Introduction

In absence of nonlinearity or saturation of some sort, the quantum case is equivalent to the classical one (see, for instance, the work by Rudin & Reinecke (1999)). In particular, the PL spectrum exhibits a Rabi doublet at resonance, which can be equally well accounted for by a purely classical model, as was shown by Zhu et al. (1990). There is therefore a strong incentive to evidence nonlinear deviations and attribute them to quantum effects. Numerous proposals and experiments can be found in the literature on the topic: such as those by Srinivasan & (2007), Press et al. (2007), Kroner et al. (2008), Fink et al. (2008), Schneebeli et al. (2008), Steiner et al. (2008), etc...

With QDs in microcavities, mainly two types of strong nonlinearities are expected, both associated to the active material, i.e., the excitons.

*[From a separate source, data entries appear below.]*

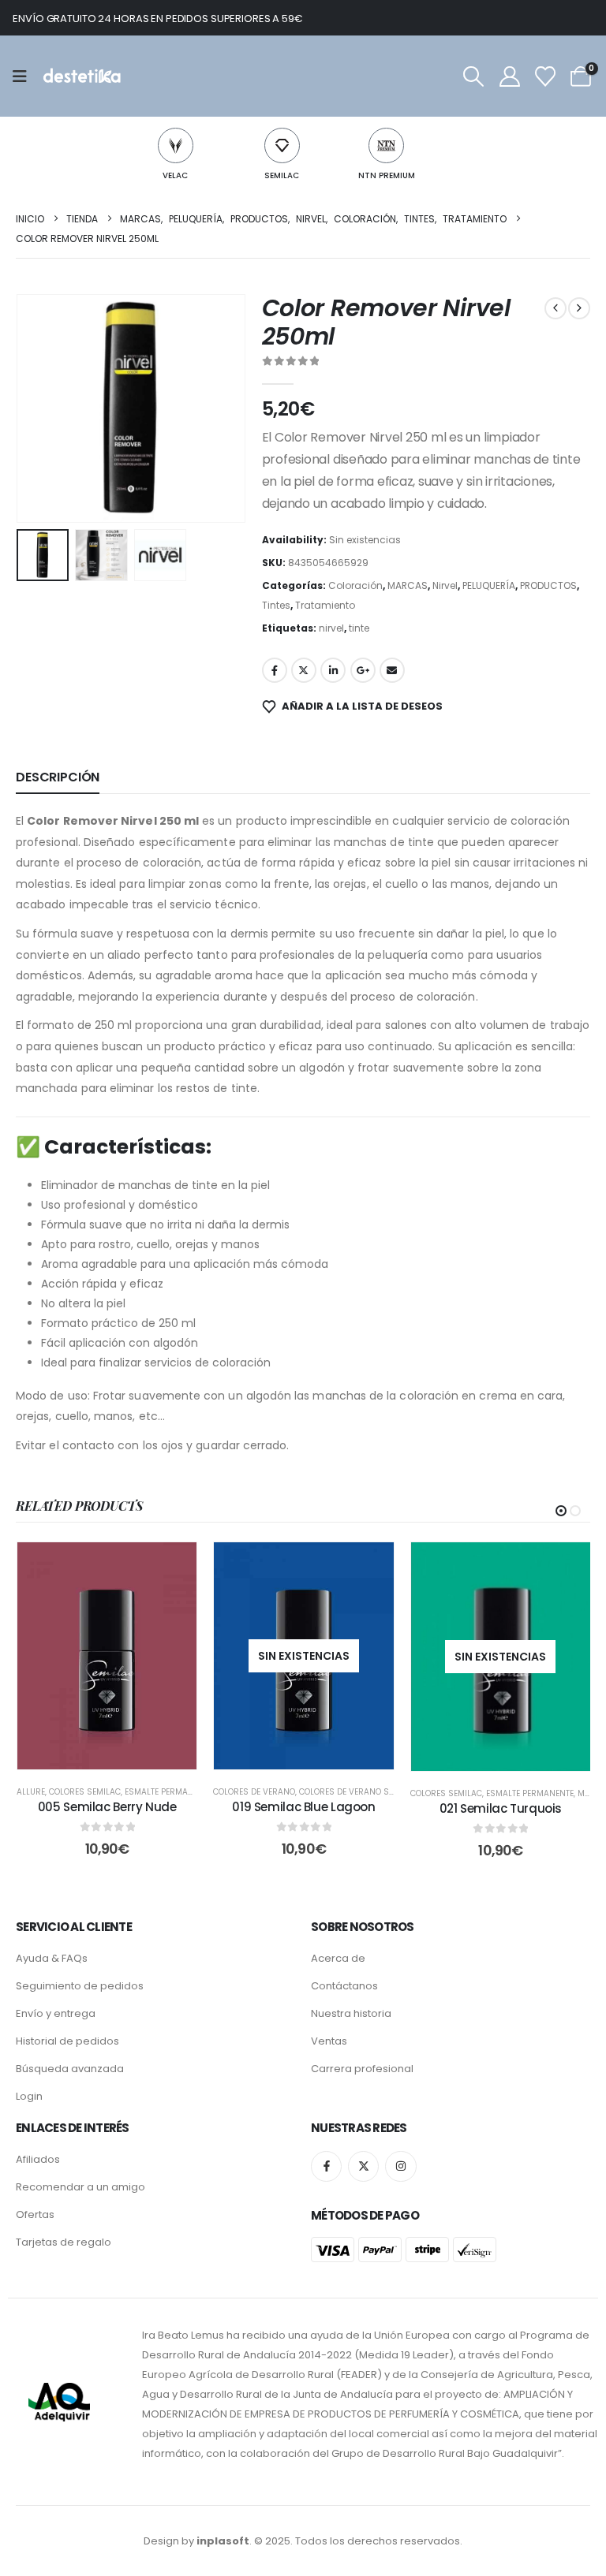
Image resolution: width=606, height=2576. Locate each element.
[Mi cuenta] (509, 76)
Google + (363, 670)
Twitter (303, 670)
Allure (31, 1792)
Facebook (274, 670)
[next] (579, 308)
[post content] (106, 1656)
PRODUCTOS (548, 585)
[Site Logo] (81, 76)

The first one comes from Coulomb repulsion of the charged particles, and is the one investigated in Secs. 5.2 and 5.3, in the case where it is comparable to the coupling strength or decaying rate. In Sec. 5.2, we first study isolated excitons with interactions, in an anharmonic oscillator model (AO), in order to understand the implications of interactions alone. In Sec. 5.3, we add such interactions to the linear model (LM) and investigate their effect on the strong coupling (SC) physics and spectra. In this part, we have in mind large dots (or microcavity polaritons), where excitons still behave as weakly interacting bosons. In this context, Pauli exclusion (the second nonlinearity we refer to) can be taken into account phenomenologically by a phase-space filling effect that screens the exciton-photon interaction, as has been done before by Hanamura (1970), Schmitt-Rink et al. (1985) or Imamoglu (1998). This results in loss of strong-coupling and we therefore focus on the intermediate regime in these two first sections, where such renormalization of the coupling strength can be neglected. We prefer to take into account Pauli exclusion, and the saturation it induces, separately in Sec. 5.4. It arises from the fermionic character of the particles that compose the exciton (electrons and holes) as has been pointed out by Combescot &-Matibet (2004) among others. The most suitable and fundamental model to study fermionic saturation is the Jaynes-Cummings model (JCM) that we introduced in the Introduction and in Sec. 2.3. It consists in the coupling of an harmonic oscillator (AO) and a two-level system (2LS). With this separate analysis of the nonlinearities in dissipative and incoherently pumped light-matter systems, we can conclude in Sec. 5.6 which feature in the spectra of emission can be attributed to which effect.

As in the previous ones, in this Chapter, we neglect the spin-degree of freedom, in particular the sign-dependent interaction between same and opposite-spins excitons, respectively. This allows us to focus on nonlinear deviations and neglecting more complicated correlations effects of the multi-excitons complexes such as formations of bound pairs or molecules that would give rise to bipolaritons, as was shown by Ivanov et al. (1998), Ivanov et al. (2004) or Gotoh et al. (2005). Experimentally, this could be realized by using a circularly polarized pump.